SOURCE EXCERPT:

Rosalie GUTIERREZ, Lorraine Gutierrez and Luis Gutierrez, Plaintiffs,
Carl VERGARI, Fredrick Arone, Joel Aurnou, Frank Corollo, Richard Daronco, James Duggan, Leon Greenspan, Henry Gustafson, Wayne Stix, Wallace Haviland, Sandford Lindenbaum, Nicholas Kralik, John Lydon, Alice Stewart, Harvey Lothringer, Patrick McKay, Joseph Santagate, Diva Sagrati, Joseph Rakacky, Joseph Ragno, Ralph Purdy, Jerry Holley, John Ruddley and John Madry, Sr., Defendants

The opinion of the court was delivered by: WARD

The complaint in this action seeks damages for violation of 42 U.S.C. §§ 1981, 1982, 1983, 1985 & 1988. Plaintiffs move for leave to serve and file an amended complaint. Twelve of the defendants have moved the Court, under Rule 12(b)(6), Fed.R.Civ.P., to dismiss the complaint either as it presently stands or as it would stand if plaintiffs' motion were granted.

PROBLEM REQUIREMENTS: Rewrite the part of the court opinion that opens with the words containing "Rosalie GUTIERREZ, Lorraine" and closes with "motion were granted.", using "Eleven" in place of "Twelve".

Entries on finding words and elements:
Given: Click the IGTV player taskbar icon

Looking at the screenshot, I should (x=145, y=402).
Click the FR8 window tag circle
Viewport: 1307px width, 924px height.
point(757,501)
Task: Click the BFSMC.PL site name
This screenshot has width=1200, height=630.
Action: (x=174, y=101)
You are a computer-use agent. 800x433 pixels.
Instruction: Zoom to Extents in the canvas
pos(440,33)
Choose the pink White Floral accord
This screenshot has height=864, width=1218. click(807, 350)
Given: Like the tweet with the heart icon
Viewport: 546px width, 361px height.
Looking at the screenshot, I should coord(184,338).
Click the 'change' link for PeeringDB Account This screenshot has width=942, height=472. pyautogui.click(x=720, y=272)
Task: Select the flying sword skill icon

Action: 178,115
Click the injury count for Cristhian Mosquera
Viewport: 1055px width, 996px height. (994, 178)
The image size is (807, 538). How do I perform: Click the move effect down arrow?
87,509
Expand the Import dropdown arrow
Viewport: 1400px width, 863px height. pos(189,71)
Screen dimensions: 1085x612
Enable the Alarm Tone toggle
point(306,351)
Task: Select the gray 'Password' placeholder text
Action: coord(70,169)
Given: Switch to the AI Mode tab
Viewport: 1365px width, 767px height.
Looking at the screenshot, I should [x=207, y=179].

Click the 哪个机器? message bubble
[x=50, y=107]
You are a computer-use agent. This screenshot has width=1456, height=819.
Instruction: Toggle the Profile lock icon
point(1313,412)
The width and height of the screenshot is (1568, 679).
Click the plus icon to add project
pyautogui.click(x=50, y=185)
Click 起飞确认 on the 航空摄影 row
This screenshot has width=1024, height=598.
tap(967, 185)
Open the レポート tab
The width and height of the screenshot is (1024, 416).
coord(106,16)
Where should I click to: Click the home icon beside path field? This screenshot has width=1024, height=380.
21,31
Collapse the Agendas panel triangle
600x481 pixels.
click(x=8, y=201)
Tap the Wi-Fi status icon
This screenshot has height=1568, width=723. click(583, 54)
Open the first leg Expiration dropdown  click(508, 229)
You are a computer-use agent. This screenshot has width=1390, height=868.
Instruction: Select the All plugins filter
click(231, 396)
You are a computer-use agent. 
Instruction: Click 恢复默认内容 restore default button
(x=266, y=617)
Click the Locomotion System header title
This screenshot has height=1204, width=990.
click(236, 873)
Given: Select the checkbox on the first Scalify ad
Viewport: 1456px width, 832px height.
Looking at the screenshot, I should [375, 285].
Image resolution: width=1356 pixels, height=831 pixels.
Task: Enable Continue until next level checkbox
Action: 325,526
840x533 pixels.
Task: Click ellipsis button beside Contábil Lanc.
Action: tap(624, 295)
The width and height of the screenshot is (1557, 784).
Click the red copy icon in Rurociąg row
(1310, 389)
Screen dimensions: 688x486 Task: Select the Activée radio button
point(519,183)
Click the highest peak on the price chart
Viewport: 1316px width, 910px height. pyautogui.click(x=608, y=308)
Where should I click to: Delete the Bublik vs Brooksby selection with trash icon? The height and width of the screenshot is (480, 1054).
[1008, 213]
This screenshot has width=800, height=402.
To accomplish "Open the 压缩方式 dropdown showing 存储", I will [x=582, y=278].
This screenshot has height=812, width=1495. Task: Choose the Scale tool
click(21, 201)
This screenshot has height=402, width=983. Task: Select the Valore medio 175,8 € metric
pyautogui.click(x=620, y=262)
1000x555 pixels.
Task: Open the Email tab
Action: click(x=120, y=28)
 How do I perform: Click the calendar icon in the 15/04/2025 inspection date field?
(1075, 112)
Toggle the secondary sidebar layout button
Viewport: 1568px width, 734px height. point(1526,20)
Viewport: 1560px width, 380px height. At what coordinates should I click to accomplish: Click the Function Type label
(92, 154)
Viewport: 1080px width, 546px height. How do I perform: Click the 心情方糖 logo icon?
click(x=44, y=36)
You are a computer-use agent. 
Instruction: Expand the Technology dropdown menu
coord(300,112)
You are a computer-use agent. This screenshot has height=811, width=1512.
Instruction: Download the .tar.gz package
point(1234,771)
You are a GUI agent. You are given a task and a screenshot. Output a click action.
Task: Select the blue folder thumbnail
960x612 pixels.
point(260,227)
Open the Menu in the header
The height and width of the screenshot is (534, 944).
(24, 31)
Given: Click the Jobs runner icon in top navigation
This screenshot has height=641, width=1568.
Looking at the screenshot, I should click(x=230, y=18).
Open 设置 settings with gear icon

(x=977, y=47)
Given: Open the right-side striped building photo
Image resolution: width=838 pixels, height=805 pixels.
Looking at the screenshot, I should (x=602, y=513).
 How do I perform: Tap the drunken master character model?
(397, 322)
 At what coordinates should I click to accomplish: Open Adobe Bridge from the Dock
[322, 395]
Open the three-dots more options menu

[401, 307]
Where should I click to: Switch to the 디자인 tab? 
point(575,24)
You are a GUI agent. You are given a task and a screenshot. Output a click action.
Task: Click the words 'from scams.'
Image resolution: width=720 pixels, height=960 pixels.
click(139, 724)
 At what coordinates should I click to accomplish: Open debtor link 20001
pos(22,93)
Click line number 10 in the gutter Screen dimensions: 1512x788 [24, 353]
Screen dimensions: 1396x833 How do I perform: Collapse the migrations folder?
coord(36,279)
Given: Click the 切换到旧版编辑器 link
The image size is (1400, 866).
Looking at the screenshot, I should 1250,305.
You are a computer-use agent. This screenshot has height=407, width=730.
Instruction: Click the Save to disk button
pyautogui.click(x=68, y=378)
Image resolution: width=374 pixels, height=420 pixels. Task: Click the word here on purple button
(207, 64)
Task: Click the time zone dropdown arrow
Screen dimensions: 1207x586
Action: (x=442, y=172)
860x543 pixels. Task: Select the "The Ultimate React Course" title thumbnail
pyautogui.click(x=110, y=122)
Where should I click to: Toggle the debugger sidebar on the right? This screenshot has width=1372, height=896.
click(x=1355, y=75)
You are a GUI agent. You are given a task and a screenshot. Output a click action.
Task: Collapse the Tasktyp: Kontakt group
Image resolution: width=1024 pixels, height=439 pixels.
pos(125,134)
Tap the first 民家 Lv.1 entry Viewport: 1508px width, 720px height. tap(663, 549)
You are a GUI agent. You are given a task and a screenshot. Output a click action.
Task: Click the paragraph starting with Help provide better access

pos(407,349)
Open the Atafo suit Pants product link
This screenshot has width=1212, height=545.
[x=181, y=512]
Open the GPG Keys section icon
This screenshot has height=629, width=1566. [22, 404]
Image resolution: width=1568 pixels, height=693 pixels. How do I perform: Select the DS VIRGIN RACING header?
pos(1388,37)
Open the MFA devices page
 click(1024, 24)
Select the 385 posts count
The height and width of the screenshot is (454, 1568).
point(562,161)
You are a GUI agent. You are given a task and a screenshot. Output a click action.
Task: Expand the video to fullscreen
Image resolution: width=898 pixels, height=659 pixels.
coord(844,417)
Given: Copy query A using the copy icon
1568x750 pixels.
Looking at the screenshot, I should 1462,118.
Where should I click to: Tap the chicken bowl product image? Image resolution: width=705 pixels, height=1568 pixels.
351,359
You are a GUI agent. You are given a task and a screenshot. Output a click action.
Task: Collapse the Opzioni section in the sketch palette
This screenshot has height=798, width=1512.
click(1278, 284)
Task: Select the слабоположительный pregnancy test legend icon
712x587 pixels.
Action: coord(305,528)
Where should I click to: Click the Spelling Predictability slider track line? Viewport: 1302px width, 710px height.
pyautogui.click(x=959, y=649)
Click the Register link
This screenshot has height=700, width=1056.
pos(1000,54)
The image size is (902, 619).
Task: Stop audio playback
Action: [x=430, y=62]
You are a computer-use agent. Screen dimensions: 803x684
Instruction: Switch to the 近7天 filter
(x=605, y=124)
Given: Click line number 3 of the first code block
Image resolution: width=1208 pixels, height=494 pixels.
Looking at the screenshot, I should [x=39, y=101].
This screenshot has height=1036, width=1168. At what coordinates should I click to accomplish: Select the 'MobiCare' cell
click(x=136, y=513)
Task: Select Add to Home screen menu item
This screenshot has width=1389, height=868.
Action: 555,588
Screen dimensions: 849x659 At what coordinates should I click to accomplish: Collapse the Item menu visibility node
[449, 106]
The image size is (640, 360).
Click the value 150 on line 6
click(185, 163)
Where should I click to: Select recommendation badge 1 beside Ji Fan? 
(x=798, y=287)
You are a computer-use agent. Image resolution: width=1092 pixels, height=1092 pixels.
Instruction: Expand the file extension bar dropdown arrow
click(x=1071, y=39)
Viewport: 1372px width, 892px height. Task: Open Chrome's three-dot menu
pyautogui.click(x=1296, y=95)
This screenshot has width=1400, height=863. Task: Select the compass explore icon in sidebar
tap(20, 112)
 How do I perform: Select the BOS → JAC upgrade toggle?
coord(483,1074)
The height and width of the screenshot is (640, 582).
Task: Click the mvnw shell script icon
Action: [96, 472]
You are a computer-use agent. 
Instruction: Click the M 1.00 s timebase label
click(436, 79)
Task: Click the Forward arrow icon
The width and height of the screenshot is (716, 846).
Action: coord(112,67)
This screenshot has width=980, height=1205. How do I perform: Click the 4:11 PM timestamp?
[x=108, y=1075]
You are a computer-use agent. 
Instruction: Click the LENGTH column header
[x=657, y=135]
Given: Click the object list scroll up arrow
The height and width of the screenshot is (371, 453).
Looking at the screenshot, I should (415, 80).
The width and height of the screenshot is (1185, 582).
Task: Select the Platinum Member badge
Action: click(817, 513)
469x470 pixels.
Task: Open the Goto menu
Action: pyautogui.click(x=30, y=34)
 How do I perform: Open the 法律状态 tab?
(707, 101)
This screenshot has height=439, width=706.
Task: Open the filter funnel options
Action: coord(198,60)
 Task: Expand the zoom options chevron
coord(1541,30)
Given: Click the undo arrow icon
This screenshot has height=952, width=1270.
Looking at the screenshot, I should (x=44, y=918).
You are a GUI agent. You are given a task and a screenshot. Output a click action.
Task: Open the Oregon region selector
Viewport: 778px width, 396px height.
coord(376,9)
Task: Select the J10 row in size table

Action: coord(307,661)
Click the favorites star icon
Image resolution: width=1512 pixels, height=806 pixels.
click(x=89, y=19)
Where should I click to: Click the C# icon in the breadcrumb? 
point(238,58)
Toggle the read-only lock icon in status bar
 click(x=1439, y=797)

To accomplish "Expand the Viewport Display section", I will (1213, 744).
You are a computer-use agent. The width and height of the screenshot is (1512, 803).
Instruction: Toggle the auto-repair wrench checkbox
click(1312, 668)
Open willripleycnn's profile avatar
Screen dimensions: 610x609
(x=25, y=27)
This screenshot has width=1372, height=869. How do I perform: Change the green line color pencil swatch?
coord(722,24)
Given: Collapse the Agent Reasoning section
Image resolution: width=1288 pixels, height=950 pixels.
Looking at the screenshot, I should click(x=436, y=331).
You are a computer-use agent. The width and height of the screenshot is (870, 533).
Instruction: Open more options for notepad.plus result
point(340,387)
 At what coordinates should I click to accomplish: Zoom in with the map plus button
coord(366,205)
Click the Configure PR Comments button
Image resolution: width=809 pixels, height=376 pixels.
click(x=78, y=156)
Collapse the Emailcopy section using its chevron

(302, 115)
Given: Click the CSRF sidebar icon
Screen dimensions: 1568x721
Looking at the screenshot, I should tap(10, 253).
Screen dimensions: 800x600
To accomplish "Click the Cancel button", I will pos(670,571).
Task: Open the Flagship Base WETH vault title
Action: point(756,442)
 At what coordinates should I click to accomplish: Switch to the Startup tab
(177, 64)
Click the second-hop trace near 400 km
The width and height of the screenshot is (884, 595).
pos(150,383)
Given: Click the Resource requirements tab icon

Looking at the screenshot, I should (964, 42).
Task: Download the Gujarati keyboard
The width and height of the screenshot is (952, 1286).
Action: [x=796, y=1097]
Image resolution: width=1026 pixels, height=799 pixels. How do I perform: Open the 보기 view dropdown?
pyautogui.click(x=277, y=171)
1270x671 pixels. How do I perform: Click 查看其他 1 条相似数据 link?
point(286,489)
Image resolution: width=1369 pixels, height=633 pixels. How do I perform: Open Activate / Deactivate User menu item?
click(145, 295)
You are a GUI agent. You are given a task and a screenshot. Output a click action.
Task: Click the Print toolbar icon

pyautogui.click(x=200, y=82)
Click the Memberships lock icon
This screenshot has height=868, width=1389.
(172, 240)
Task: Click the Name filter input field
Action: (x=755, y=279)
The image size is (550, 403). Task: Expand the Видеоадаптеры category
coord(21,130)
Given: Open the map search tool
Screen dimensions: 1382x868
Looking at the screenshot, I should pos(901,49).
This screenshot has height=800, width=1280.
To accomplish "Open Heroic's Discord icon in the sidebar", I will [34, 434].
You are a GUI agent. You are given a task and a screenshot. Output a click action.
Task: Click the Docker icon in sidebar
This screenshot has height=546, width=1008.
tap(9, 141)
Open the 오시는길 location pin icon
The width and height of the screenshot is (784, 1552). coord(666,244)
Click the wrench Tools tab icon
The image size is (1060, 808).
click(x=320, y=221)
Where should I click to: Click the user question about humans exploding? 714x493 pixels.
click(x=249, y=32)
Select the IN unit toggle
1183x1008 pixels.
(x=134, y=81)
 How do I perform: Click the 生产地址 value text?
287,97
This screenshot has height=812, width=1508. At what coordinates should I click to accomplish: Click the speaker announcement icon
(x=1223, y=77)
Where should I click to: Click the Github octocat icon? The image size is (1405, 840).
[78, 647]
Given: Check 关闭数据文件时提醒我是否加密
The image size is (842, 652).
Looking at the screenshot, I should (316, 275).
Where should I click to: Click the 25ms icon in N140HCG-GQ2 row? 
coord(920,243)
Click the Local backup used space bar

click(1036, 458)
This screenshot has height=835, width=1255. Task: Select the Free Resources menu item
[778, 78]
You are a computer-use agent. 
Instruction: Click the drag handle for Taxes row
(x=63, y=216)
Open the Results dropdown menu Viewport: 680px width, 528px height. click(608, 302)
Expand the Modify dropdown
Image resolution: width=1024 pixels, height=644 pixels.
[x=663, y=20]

RESULT:
Rosalie GUTIERREZ, Lorraine Gutierrez and Luis Gutierrez, Plaintiffs,
Carl VERGARI, Fredrick Arone, Joel Aurnou, Frank Corollo, Richard Daronco, James Duggan, Leon Greenspan, Henry Gustafson, Wayne Stix, Wallace Haviland, Sandford Lindenbaum, Nicholas Kralik, John Lydon, Alice Stewart, Harvey Lothringer, Patrick McKay, Joseph Santagate, Diva Sagrati, Joseph Rakacky, Joseph Ragno, Ralph Purdy, Jerry Holley, John Ruddley and John Madry, Sr., Defendants

The opinion of the court was delivered by: WARD

The complaint in this action seeks damages for violation of 42 U.S.C. §§ 1981, 1982, 1983, 1985 & 1988. Plaintiffs move for leave to serve and file an amended complaint. Eleven of the defendants have moved the Court, under Rule 12(b)(6), Fed.R.Civ.P., to dismiss the complaint either as it presently stands or as it would stand if plaintiffs' motion were granted.